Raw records
==========
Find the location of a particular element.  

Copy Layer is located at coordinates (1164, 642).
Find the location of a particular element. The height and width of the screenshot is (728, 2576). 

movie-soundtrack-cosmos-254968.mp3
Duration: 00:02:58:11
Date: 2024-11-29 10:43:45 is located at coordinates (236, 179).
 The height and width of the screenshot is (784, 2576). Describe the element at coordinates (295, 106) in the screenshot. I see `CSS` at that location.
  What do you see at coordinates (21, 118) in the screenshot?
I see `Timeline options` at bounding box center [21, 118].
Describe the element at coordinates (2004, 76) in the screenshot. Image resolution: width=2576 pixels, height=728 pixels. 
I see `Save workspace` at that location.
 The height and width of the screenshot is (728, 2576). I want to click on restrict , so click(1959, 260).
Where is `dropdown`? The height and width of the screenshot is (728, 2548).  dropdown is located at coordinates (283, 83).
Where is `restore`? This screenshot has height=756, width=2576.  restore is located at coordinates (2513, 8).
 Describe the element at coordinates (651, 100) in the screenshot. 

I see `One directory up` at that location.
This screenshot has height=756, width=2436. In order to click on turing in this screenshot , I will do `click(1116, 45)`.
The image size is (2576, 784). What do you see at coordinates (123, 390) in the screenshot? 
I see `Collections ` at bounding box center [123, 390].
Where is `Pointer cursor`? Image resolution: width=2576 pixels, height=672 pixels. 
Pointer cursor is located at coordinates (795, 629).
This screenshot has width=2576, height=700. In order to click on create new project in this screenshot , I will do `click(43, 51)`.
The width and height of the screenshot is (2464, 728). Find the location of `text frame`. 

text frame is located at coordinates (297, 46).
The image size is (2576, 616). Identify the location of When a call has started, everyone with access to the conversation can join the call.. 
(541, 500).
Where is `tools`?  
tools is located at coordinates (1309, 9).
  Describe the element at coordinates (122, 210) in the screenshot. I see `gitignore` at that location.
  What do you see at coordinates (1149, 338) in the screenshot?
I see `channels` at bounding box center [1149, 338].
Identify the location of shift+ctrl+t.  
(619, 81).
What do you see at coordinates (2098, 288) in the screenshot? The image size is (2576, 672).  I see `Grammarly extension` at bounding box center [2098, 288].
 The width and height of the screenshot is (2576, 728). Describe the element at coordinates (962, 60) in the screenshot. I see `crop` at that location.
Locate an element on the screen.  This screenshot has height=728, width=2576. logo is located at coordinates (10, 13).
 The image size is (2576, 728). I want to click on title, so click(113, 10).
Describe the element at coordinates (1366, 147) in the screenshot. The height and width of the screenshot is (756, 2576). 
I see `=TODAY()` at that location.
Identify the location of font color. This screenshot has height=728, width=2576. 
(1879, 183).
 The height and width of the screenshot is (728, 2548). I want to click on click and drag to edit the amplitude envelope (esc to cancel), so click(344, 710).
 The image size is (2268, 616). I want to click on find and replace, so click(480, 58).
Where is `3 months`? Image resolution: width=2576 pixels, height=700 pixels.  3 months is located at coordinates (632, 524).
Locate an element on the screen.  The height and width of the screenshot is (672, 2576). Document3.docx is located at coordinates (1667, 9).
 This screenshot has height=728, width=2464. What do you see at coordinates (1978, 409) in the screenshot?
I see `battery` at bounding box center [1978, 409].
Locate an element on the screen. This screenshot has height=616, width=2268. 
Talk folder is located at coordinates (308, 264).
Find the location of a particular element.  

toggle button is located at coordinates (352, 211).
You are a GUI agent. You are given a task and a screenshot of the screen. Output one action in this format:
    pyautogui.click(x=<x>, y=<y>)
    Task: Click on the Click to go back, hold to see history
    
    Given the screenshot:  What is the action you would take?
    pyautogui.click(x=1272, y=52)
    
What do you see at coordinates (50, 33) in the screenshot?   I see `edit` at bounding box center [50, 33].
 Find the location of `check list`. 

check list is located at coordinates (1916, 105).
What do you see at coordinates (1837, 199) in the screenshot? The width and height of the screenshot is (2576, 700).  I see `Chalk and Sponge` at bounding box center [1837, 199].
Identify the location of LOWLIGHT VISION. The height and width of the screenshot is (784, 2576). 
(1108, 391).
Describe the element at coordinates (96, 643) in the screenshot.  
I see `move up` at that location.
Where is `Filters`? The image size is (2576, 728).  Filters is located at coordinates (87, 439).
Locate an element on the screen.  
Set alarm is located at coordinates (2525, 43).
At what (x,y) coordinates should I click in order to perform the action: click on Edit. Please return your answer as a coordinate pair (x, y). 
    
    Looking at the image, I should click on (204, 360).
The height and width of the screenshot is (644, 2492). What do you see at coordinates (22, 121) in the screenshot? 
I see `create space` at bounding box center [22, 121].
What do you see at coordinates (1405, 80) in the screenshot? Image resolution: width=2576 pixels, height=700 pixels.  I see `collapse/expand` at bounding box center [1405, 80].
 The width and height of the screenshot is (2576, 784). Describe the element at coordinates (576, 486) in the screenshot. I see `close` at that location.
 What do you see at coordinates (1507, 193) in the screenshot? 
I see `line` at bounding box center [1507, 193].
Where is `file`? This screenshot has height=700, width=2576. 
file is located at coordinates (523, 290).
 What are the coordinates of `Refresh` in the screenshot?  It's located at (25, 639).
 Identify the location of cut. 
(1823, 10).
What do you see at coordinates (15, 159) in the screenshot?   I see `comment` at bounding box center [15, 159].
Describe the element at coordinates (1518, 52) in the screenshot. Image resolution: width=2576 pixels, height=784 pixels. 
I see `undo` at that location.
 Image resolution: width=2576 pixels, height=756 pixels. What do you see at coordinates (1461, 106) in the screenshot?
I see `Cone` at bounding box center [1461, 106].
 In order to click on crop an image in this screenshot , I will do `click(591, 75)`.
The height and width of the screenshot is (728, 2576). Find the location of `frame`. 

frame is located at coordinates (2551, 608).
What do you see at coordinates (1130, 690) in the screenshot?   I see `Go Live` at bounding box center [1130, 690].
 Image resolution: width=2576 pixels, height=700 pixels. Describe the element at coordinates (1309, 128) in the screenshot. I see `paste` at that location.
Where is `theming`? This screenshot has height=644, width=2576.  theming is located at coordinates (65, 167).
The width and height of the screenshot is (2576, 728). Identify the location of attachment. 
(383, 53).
==========
◆ Directions: Reproduce every one of the entries above word for word, from the first line through the last.

◆ Written answer:
Find the location of a particular element.  

Copy Layer is located at coordinates (1164, 642).
Find the location of a particular element. The height and width of the screenshot is (728, 2576). 

movie-soundtrack-cosmos-254968.mp3
Duration: 00:02:58:11
Date: 2024-11-29 10:43:45 is located at coordinates (236, 179).
 The height and width of the screenshot is (784, 2576). Describe the element at coordinates (295, 106) in the screenshot. I see `CSS` at that location.
  What do you see at coordinates (21, 118) in the screenshot?
I see `Timeline options` at bounding box center [21, 118].
Describe the element at coordinates (2004, 76) in the screenshot. Image resolution: width=2576 pixels, height=728 pixels. 
I see `Save workspace` at that location.
 The height and width of the screenshot is (728, 2576). I want to click on restrict , so click(1959, 260).
Where is `dropdown`? The height and width of the screenshot is (728, 2548).  dropdown is located at coordinates (283, 83).
Where is `restore`? This screenshot has height=756, width=2576.  restore is located at coordinates (2513, 8).
 Describe the element at coordinates (651, 100) in the screenshot. 

I see `One directory up` at that location.
This screenshot has height=756, width=2436. In order to click on turing in this screenshot , I will do `click(1116, 45)`.
The image size is (2576, 784). What do you see at coordinates (123, 390) in the screenshot? 
I see `Collections ` at bounding box center [123, 390].
Where is `Pointer cursor`? Image resolution: width=2576 pixels, height=672 pixels. 
Pointer cursor is located at coordinates (795, 629).
This screenshot has width=2576, height=700. In order to click on create new project in this screenshot , I will do `click(43, 51)`.
The width and height of the screenshot is (2464, 728). Find the location of `text frame`. 

text frame is located at coordinates (297, 46).
The image size is (2576, 616). Identify the location of When a call has started, everyone with access to the conversation can join the call.. 
(541, 500).
Where is `tools`?  
tools is located at coordinates (1309, 9).
  Describe the element at coordinates (122, 210) in the screenshot. I see `gitignore` at that location.
  What do you see at coordinates (1149, 338) in the screenshot?
I see `channels` at bounding box center [1149, 338].
Identify the location of shift+ctrl+t.  
(619, 81).
What do you see at coordinates (2098, 288) in the screenshot? The image size is (2576, 672).  I see `Grammarly extension` at bounding box center [2098, 288].
 The width and height of the screenshot is (2576, 728). Describe the element at coordinates (962, 60) in the screenshot. I see `crop` at that location.
Locate an element on the screen.  This screenshot has height=728, width=2576. logo is located at coordinates (10, 13).
 The image size is (2576, 728). I want to click on title, so click(113, 10).
Describe the element at coordinates (1366, 147) in the screenshot. The height and width of the screenshot is (756, 2576). 
I see `=TODAY()` at that location.
Identify the location of font color. This screenshot has height=728, width=2576. 
(1879, 183).
 The height and width of the screenshot is (728, 2548). I want to click on click and drag to edit the amplitude envelope (esc to cancel), so click(344, 710).
 The image size is (2268, 616). I want to click on find and replace, so click(480, 58).
Where is `3 months`? Image resolution: width=2576 pixels, height=700 pixels.  3 months is located at coordinates (632, 524).
Locate an element on the screen.  The height and width of the screenshot is (672, 2576). Document3.docx is located at coordinates (1667, 9).
 This screenshot has height=728, width=2464. What do you see at coordinates (1978, 409) in the screenshot?
I see `battery` at bounding box center [1978, 409].
Locate an element on the screen. This screenshot has height=616, width=2268. 
Talk folder is located at coordinates (308, 264).
Find the location of a particular element.  

toggle button is located at coordinates (352, 211).
You are a GUI agent. You are given a task and a screenshot of the screen. Output one action in this format:
    pyautogui.click(x=<x>, y=<y>)
    Task: Click on the Click to go back, hold to see history
    
    Given the screenshot:  What is the action you would take?
    pyautogui.click(x=1272, y=52)
    
What do you see at coordinates (50, 33) in the screenshot?   I see `edit` at bounding box center [50, 33].
 Find the location of `check list`. 

check list is located at coordinates (1916, 105).
What do you see at coordinates (1837, 199) in the screenshot? The width and height of the screenshot is (2576, 700).  I see `Chalk and Sponge` at bounding box center [1837, 199].
Identify the location of LOWLIGHT VISION. The height and width of the screenshot is (784, 2576). 
(1108, 391).
Describe the element at coordinates (96, 643) in the screenshot.  
I see `move up` at that location.
Where is `Filters`? The image size is (2576, 728).  Filters is located at coordinates (87, 439).
Locate an element on the screen.  
Set alarm is located at coordinates (2525, 43).
At what (x,y) coordinates should I click in order to perform the action: click on Edit. Please return your answer as a coordinate pair (x, y). 
    
    Looking at the image, I should click on (204, 360).
The height and width of the screenshot is (644, 2492). What do you see at coordinates (22, 121) in the screenshot? 
I see `create space` at bounding box center [22, 121].
What do you see at coordinates (1405, 80) in the screenshot? Image resolution: width=2576 pixels, height=700 pixels.  I see `collapse/expand` at bounding box center [1405, 80].
 The width and height of the screenshot is (2576, 784). Describe the element at coordinates (576, 486) in the screenshot. I see `close` at that location.
 What do you see at coordinates (1507, 193) in the screenshot? 
I see `line` at bounding box center [1507, 193].
Where is `file`? This screenshot has height=700, width=2576. 
file is located at coordinates (523, 290).
 What are the coordinates of `Refresh` in the screenshot?  It's located at (25, 639).
 Identify the location of cut. 
(1823, 10).
What do you see at coordinates (15, 159) in the screenshot?   I see `comment` at bounding box center [15, 159].
Describe the element at coordinates (1518, 52) in the screenshot. Image resolution: width=2576 pixels, height=784 pixels. 
I see `undo` at that location.
 Image resolution: width=2576 pixels, height=756 pixels. What do you see at coordinates (1461, 106) in the screenshot?
I see `Cone` at bounding box center [1461, 106].
 In order to click on crop an image in this screenshot , I will do `click(591, 75)`.
The height and width of the screenshot is (728, 2576). Find the location of `frame`. 

frame is located at coordinates (2551, 608).
What do you see at coordinates (1130, 690) in the screenshot?   I see `Go Live` at bounding box center [1130, 690].
 Image resolution: width=2576 pixels, height=700 pixels. Describe the element at coordinates (1309, 128) in the screenshot. I see `paste` at that location.
Where is `theming`? This screenshot has height=644, width=2576.  theming is located at coordinates (65, 167).
The width and height of the screenshot is (2576, 728). Identify the location of attachment. 
(383, 53).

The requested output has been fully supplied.